United Kingdom Mozart, Don Giovanni: Orchestra and Chorus of Opera North / Tobias Ringborg (conductor), Grand Theatre, Leeds, 5.10.2012. (JL)
Don Giovanni: William Dazeley
Leporello: Alastair Miles
Donna Anna: Meeta Raval
Donna Elvira: Elizabeth Atherton
Donna Elvira: Maribeth Diggle
Don Ottavio: Christopher Turner
Zerlina: Claire Wild
Masetto: Oliver Dunn
Il Commendatore: Michael Druiett
Conductor: Tobias Ringborg
Director: Alessandro Talevi
Set and Costume Designer: Madeleine Boyd
Lighting Designer: Matthew Haskins
Choreographer: Victoria Newlyn
The conductor must have sneaked to his place unobserved for the overture started with its thumping, dramatic opening quite unexpectedly – no preliminary clapping, no chance to clear that threatening frog in the throat. Straightaway it was clear the orchestra was playing with high charged commitment – not the sawing-through-the-motions style that I’ve so often heard from the pit at the start of old repertory favourites. The tone was set for the evening. A major characteristic of this all-round strong production was unrelenting pace and vigour, something that carried through to the acting, singing and choreography and was evidenced in the seamlessly swift scene changes. Yet there was never a sense of anything being over hectic, so sure was the pacing of Swedish conductor Tobias Ringborg.
Director Alessandro Talevi has not been on the scene very long but has already built a reputation for imaginative, often radical productions.
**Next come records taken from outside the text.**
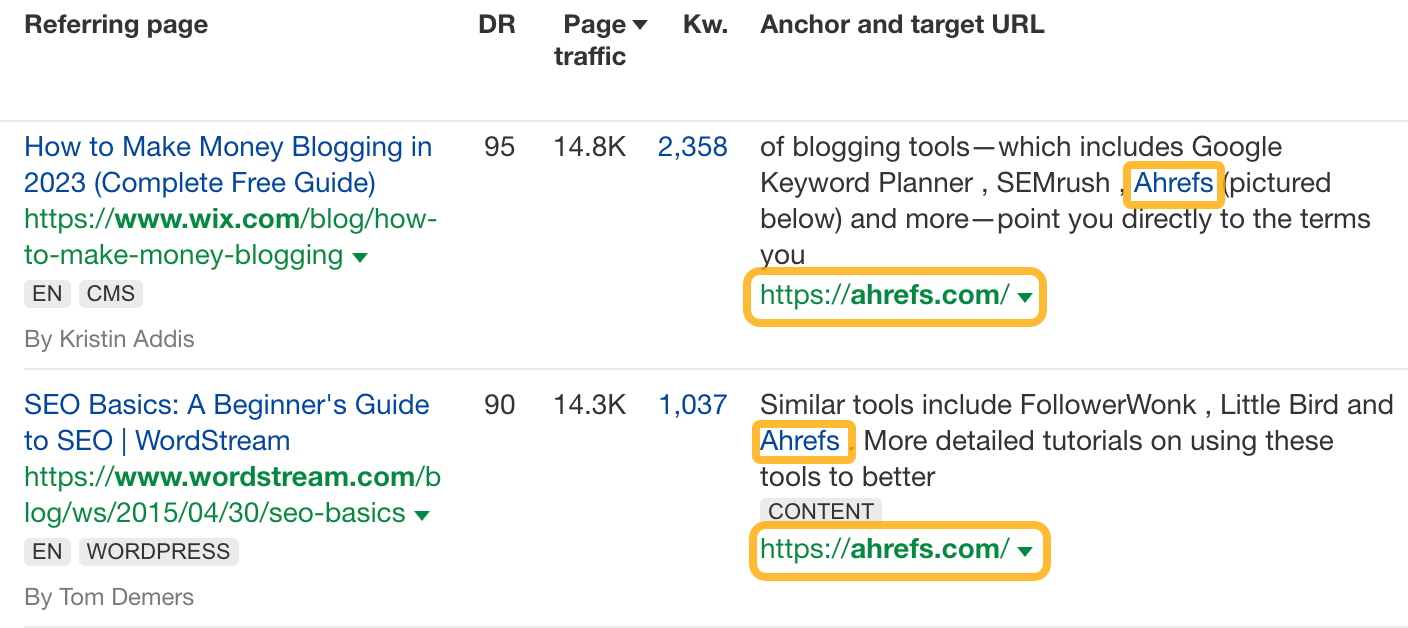The width and height of the screenshot is (1408, 628).
Task: Click the Ahrefs anchor in the WordStream snippet
Action: [x=803, y=440]
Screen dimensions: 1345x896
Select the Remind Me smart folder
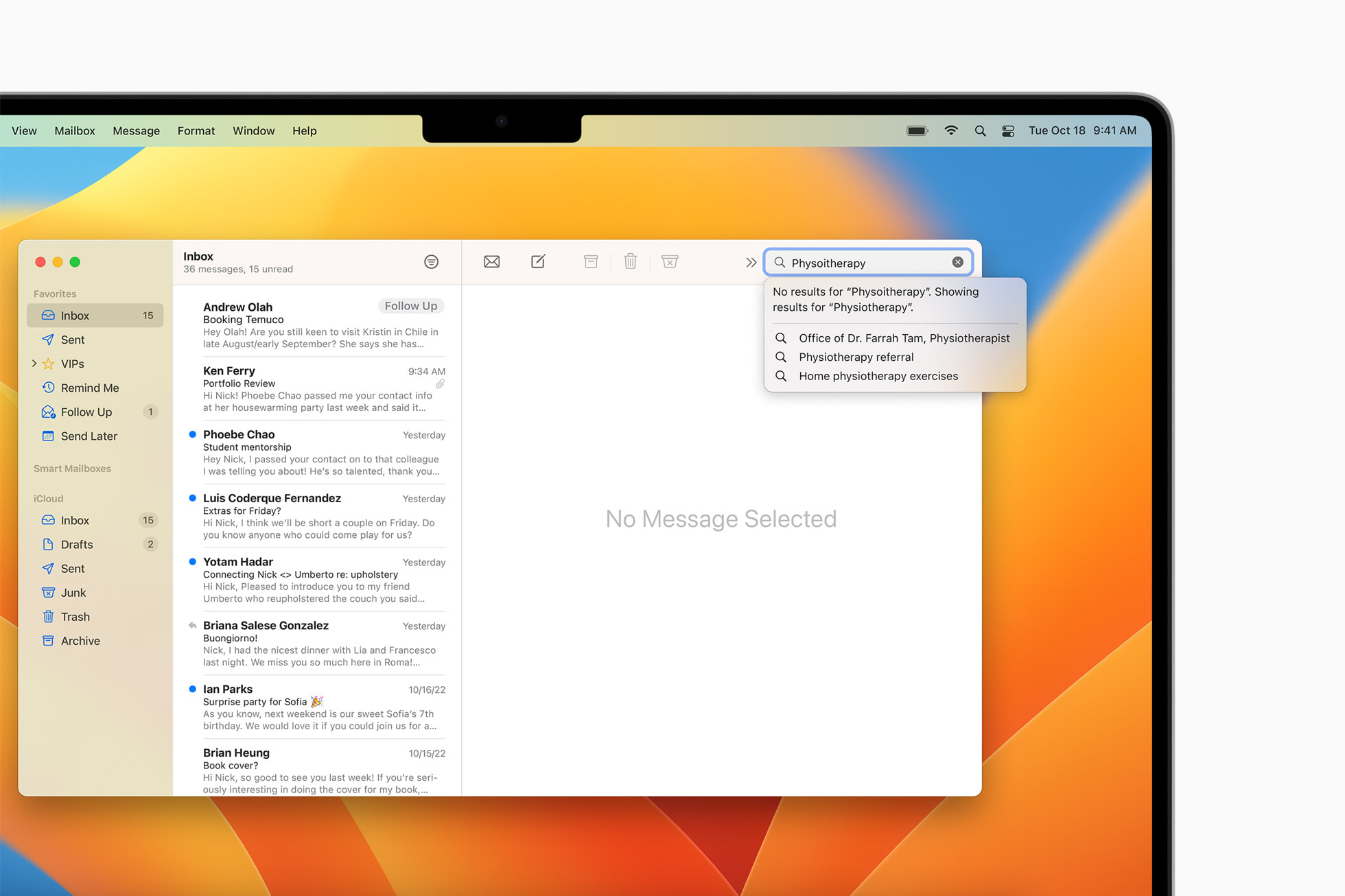tap(90, 388)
By all accounts he likes working at Opera North where he is given his head more than in some other houses. His productions have tended to divide opinion and I dare say this one will be no exception.
Costumes (Madeleine Boyd) are a major feature linking the setting to two periods – Don Giovanni and Leporello are a musical hall double act from around a century ago, while the peasants are 1950s/60s rockers. Yet individuals sometimes change periods. For example, Don Giovanni dines at the end in a 1960s style suit judging by the thin tie and narrow trousers. In addition, there are visual references to the old Italian Commedia dell’Arte tradition and its English off-shoot, Punch and Judy. This can give an impression of lurching around theme and period, sometimes with no perceived rhyme or reason. Yet if there is an overall theme it is one of a fun loving, bawdy stage romp. This may sometimes seem at odds with the more serious events and the suffering of some the characters in the opera. There is no harm in that since the work has built-in contradictions. For example, during the 225 years since the opera’s premiere in Prague many people have been unsettled by the fact that this sordid tale of lust, exploitation and revenge is set to so much heavenly music. Why should that be a paradox when confusion over lust and love is so close to the centre of the human condition?
The romping stage business was expertly executed and much of it was witty. Some will find that a distraction. I did not, thanks mainly to the quality of the performances. Unlike most Don Giovannis I have seen, there was not a weak link. My experience has been that the weak link has usually been a vocally thin tenor playing Don Ottavio which makes him seem much more of a wet than he actually is. It is not a very grateful part to play but Christopher Turner had an excellent shot at it, and although in the dueting with his beloved fiancée Donna Anna he was outgunned, it was not his fault since soprano Meeta Ravel is a bit of a belter. However, later, especially in the second act (this is a two act opera) she stopped sounding as if she were trying to hit the Gods in a vast house such as the Met and produced some beautiful singing more appropriate to what is a relatively small theatre. Similarly, Elizabeth Atherton as Donna Elvira started with a vibrato that was not to my taste but later provided singing that was some of the most distinguished of the evening.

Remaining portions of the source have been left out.